EXERCISE — Count how many lines of the data include the string "will", then say that number and stop.

TASK MATERIAL —

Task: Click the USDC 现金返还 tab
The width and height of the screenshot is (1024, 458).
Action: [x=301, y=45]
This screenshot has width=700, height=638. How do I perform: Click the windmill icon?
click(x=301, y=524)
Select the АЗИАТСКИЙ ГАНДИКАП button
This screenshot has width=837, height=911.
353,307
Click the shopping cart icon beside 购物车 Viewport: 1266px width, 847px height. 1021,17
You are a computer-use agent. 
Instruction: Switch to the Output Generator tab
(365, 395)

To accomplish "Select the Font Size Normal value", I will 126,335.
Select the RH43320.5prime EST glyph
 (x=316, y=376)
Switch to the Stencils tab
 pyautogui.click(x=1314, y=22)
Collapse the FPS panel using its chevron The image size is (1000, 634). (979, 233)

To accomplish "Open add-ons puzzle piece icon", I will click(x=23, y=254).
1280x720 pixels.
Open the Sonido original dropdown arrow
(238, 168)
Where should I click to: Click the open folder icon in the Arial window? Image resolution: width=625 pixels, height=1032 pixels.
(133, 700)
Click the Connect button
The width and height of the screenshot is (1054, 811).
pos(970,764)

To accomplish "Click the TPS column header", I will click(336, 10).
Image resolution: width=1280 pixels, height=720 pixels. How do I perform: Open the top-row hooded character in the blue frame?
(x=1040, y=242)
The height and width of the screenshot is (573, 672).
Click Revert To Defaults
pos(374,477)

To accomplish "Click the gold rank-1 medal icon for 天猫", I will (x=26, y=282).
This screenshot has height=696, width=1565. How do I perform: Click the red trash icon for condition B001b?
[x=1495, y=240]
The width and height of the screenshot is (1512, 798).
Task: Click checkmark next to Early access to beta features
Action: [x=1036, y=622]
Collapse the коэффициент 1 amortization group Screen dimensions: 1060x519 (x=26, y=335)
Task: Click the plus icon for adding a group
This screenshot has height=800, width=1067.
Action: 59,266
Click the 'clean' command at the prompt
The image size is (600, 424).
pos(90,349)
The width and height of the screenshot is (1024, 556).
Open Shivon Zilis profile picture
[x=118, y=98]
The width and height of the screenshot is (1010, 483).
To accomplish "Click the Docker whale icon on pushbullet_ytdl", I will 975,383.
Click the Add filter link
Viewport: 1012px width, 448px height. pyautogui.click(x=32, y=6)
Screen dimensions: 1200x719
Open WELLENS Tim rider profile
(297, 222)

FINISHED EXERCISE — 5